Повозка Анны целеустремлённо неслась вперёд.
Остановки в течение дня стали совсем редким явлением.
Вместе с ночью приходила опасность, так что они не могли ехать. Останавливаясь в пристанищах, они с нетерпение ждали наступления утра, чтобы продолжить путь.
К счастью, разбойники и дикие звери больше не попадались им, и на третий день они прибыли в пристанище, которые должно было быть ближайшим к сахарнояблоневой роще.
Отсюда до имперского города Льюистона было полдня пути.
Пристанище располагалось на небольшом холме. С возвышенности были видны бескрайние пески пустыни, простиравшиеся до самого горизонта. Вдалеке от небольшой полоски редкого леса и голубой реки виднелись шпили королевского дворца, что казались крошечными с такого расстояния.
Однако хоть Льюистон был прямо перед ней, Анна не могла отправиться туда. Её рука сжалась в кулак.
«Нужно как можно скорее обработать сахарные яблоки».
Следующим утром, как только забрезжила зоря, Анна и Джонас вышли из своих фургонов.
Съехав с пути, они обыскивали окрестности на предмет сахарных яблонь, периодически сверяясь с картой.
И, когда солнце уже было высоко в небе… взгляд Анны зацепился за ярко-красные плоды.
- …Сахарные яблоки.
Не счастье, но, скорее, облегчение накрыло её с головой.

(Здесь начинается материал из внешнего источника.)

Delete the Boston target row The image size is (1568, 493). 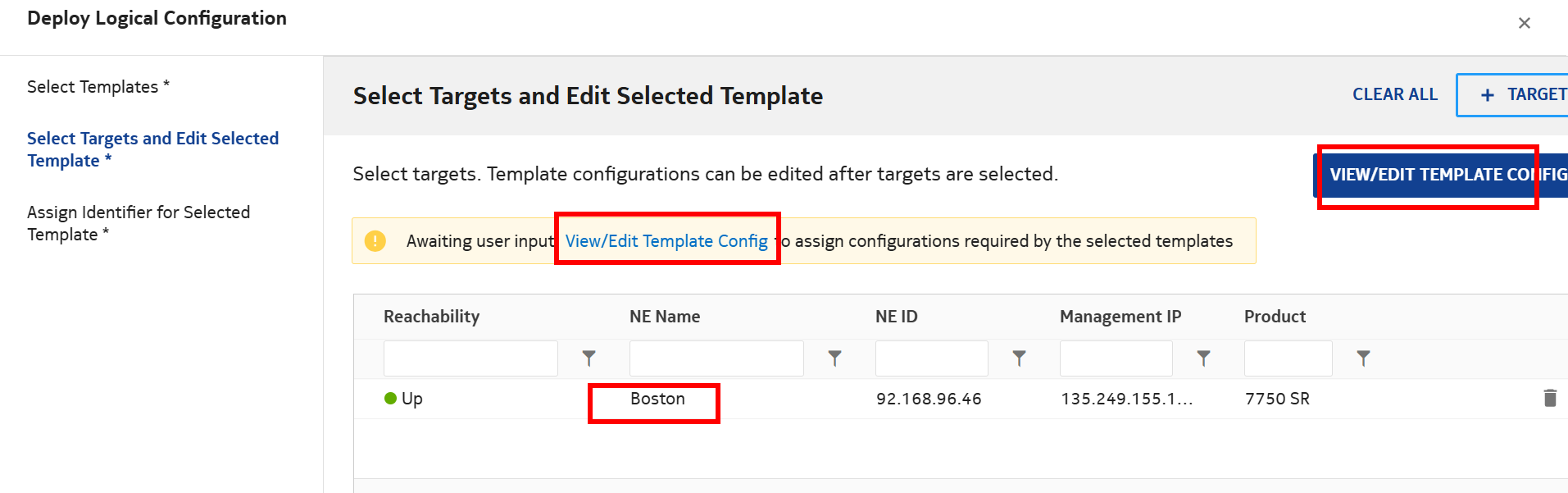1550,399
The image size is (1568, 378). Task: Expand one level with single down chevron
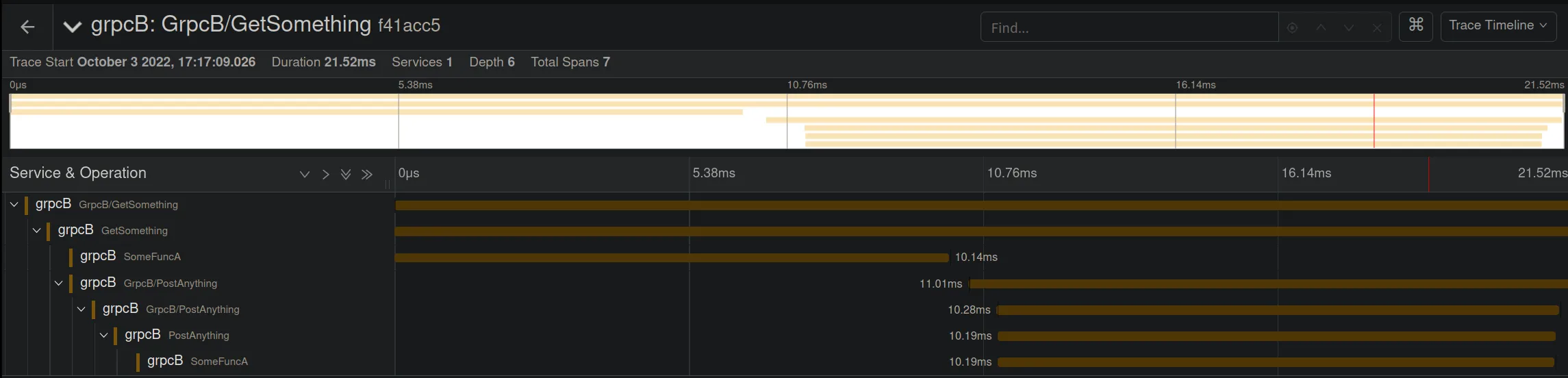point(305,175)
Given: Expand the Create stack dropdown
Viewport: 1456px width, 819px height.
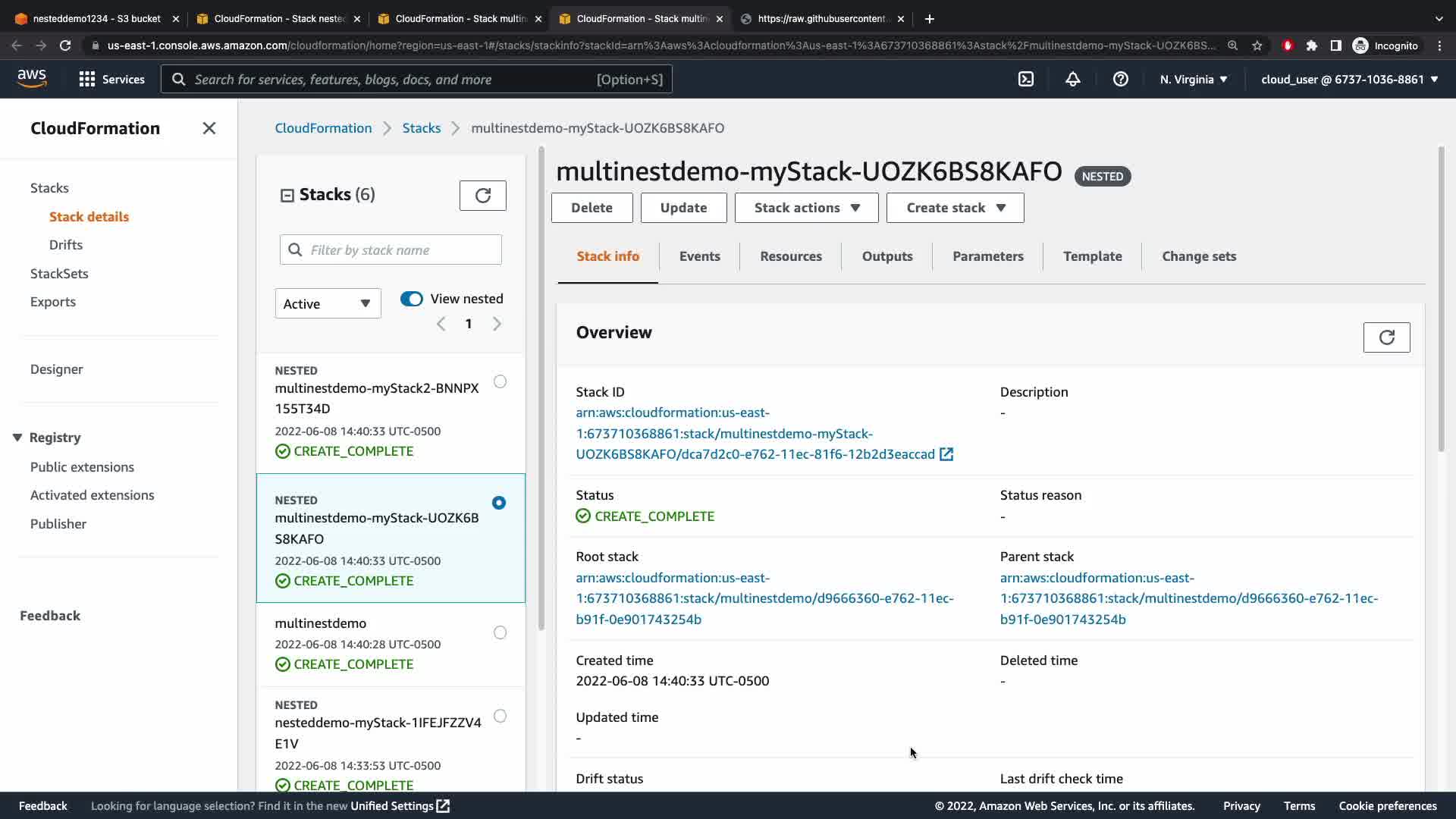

Сахарные яблони не были высокими. В лучше случае они вырастали чуть выше головы девушки. Бесконечное количество мелки веточек толщиной с человеческий палец отходило от тонкого ствола, придавая дереву нежный вид. На них висели темно-красные плоды размером с куриное яйцо, очень похожие на обычные яблоки. Они были настолько красными и блестящими, что казалось, будто их окунули в воск.
На самом деле, то, что они так быстро обнаружили сахарнояблоневую рощу, было невероятно, и потому к Анне вернулась бодрость духа.
- Мы сделаем всё вовремя. Я буду делать скульптуру и одновременно переводить яблоки на сахар, и так мы приедем в Льюистон ещё и со временем в запасе!
Анна слезла с козел и достала из повозки корзину.
Джонас помогал ей собирать яблоки.
В мгновение ока корзина полностью наполнилась сахарными яблоками, которые они благополучно ссыпали в фургон, отправившись за новой партией.
И после 5 или 6 заходов пол повозки настолько был завален яблоками, что нельзя было и шага ступить.
От вида переливающихся алым яблок Анна повеселела. Эмма тоже часто говорила о подобном.
Последние три дня они, как проклятые, мчались по дороге.
И смутные ощущения по поводу произошедшего с Мифрилом, как и собственное поведение, отошли на второй план.
Она смотрела только вперёд: то, что ждало её там, было намного важнее. Если она хотела, чтобы её мечты воплотились в жизнь, она должна не тратить время на бессмысленное беспокойство о том, что нельзя изменить, а стремиться к тому, что достижимо.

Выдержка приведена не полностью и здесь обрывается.